A stakeholder map is a tool to track the development and complexity of a moral dilemma. Ethics education is valuable because it challenges you to dig into all different sides of an issue. A stakeholder map will help guide you through that process. It works best as a simple web. Start a stakeholder map with the topic in the middle, branching off with subjects that are affected by the topic, then branching potential outcomes off the subjects. Here is a template of a stakeholder map. Notice that a subject can have one or more outcomes.
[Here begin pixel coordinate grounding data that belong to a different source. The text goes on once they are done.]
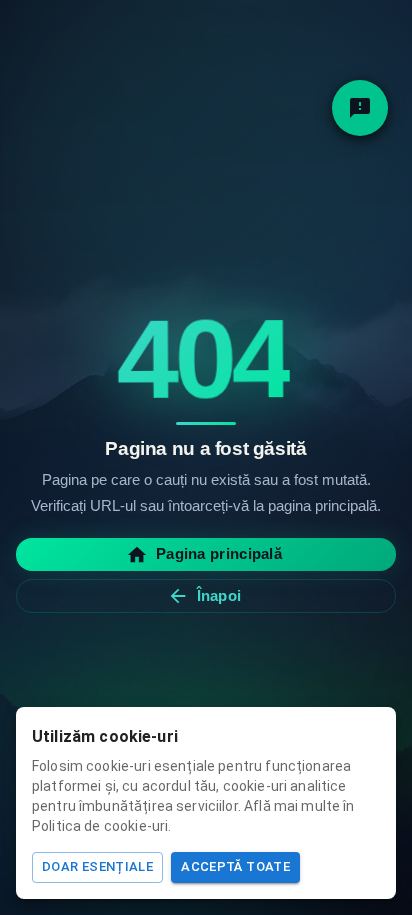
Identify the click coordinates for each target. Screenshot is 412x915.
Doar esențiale (97, 866)
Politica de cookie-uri (100, 826)
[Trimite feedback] (360, 108)
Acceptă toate (235, 866)
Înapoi (219, 595)
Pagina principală (219, 553)
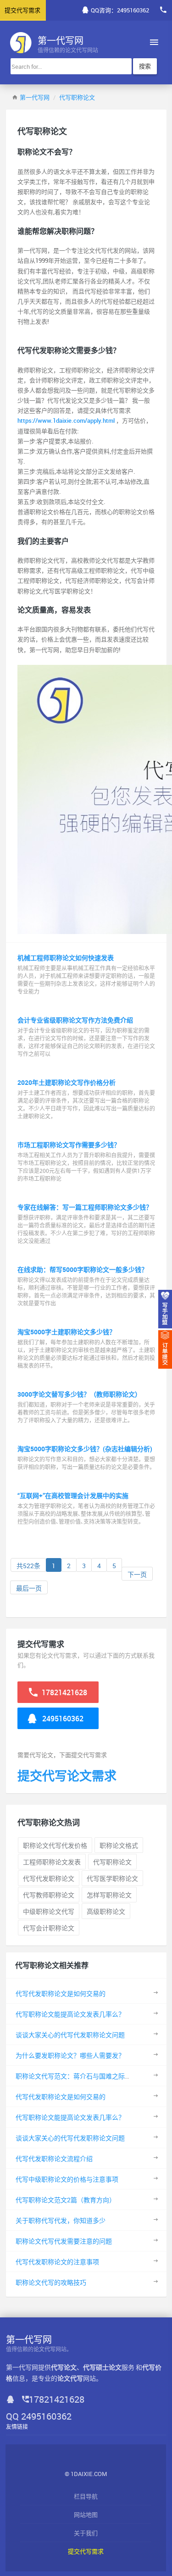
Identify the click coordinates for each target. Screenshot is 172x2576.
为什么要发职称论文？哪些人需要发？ (70, 2055)
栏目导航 (86, 2496)
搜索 (145, 66)
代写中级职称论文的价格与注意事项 (67, 2179)
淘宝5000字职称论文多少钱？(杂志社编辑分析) (84, 1448)
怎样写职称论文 (109, 1895)
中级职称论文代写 (48, 1911)
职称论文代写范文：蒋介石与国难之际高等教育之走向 (93, 2076)
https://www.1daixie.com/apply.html (66, 420)
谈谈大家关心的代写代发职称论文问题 (70, 2034)
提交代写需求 (86, 2551)
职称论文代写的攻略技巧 (51, 2282)
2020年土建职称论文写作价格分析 (66, 1082)
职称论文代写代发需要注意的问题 (64, 2241)
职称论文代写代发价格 (55, 1845)
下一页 (137, 1574)
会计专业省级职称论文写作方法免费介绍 (75, 1020)
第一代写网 (35, 97)
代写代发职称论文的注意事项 (57, 2261)
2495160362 (61, 1719)
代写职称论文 (77, 97)
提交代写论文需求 (67, 1775)
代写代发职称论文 (48, 1878)
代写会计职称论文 (48, 1928)
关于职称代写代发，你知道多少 (60, 2220)
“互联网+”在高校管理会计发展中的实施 (72, 1495)
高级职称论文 (106, 1911)
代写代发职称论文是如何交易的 (60, 1993)
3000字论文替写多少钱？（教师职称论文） (79, 1394)
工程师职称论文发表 (52, 1861)
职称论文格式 (119, 1845)
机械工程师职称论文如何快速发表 (65, 957)
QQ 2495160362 (39, 2416)
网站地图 (86, 2514)
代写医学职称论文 (112, 1878)
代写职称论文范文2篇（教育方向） (66, 2199)
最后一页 (29, 1588)
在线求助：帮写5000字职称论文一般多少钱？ (82, 1269)
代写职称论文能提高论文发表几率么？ (70, 2014)
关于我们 (86, 2533)
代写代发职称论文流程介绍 (54, 2158)
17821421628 (63, 1692)
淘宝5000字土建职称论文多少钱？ (66, 1331)
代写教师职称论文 (48, 1895)
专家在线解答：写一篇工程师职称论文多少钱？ (84, 1207)
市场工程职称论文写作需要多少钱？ (68, 1144)
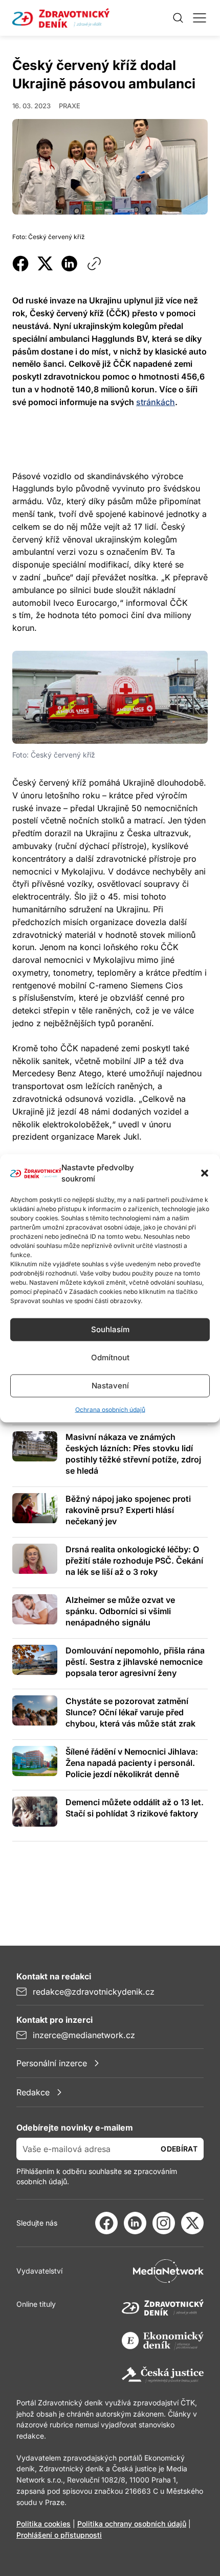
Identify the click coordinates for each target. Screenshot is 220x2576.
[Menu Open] (199, 18)
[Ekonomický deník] (163, 2341)
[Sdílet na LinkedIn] (69, 263)
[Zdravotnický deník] (163, 2307)
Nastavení (110, 1385)
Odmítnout (110, 1357)
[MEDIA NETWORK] (168, 2271)
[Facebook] (106, 2223)
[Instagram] (163, 2223)
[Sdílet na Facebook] (20, 263)
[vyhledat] (178, 18)
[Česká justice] (163, 2375)
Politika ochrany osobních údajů (131, 2523)
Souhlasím (110, 1329)
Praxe (69, 106)
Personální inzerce (51, 2063)
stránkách (155, 402)
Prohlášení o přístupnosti (59, 2535)
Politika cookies (43, 2523)
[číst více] (34, 1446)
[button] (205, 1173)
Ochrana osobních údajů (110, 1409)
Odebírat (179, 2148)
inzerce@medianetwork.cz (84, 2035)
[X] (192, 2223)
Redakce (33, 2092)
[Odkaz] (94, 263)
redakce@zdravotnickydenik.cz (94, 1992)
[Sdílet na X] (45, 263)
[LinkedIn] (135, 2223)
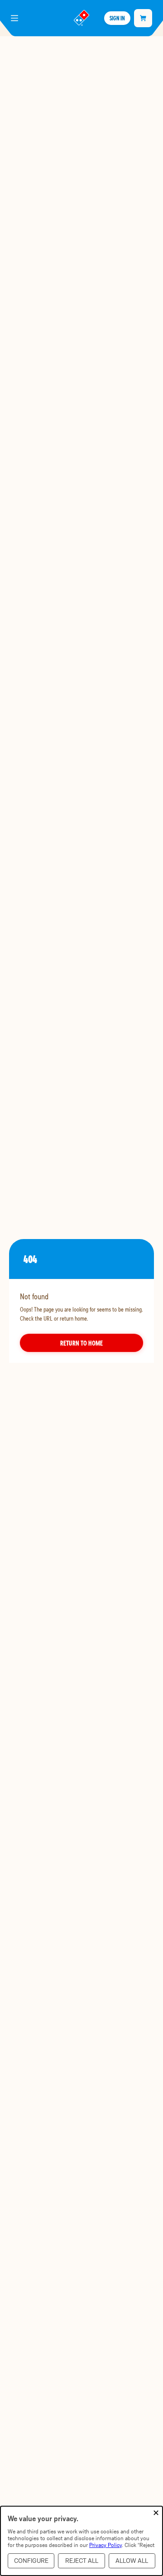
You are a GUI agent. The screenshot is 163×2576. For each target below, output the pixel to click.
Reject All (81, 2561)
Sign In (117, 18)
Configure (31, 2561)
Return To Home (81, 1342)
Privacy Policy (105, 2545)
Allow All (131, 2561)
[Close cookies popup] (156, 2513)
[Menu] (14, 18)
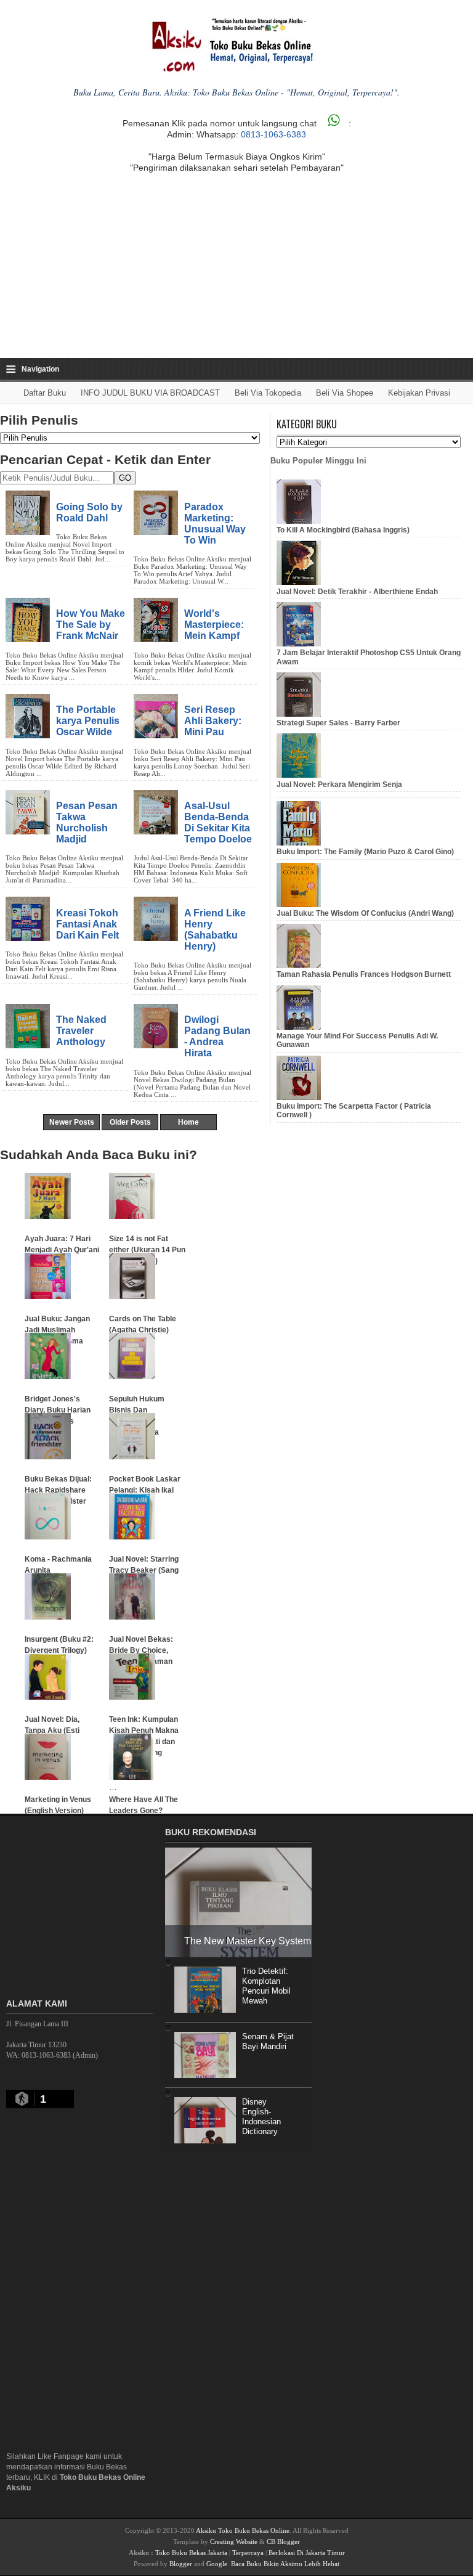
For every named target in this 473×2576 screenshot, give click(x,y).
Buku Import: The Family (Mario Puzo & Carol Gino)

How do I use a stakeholder map?
First, you just need a piece of paper. As you work through a Prindle Post print edition article, you’ll be prompted to start your stakeholder map and you can continue adding to it as you read. Decide what to put in the topic portion of the map. You might want the topic to be a person or group of people such as “high school students” or “women legislators.” Or, the topic might be an idea, such as “filibusters” or “strategic voting.” Next, start brainstorming subjects that are affected by the topic based on your own background knowledge and ideas presented in the article. We recommend starting the stakeholder map as a whole class activity to make sure everyone is on the same page, and then continuing to work alone or in small groups for the remainder of the article. This process will help you tease out the depth of your moral reasoning and understand the scope of the issue more fully by the end of the lesson.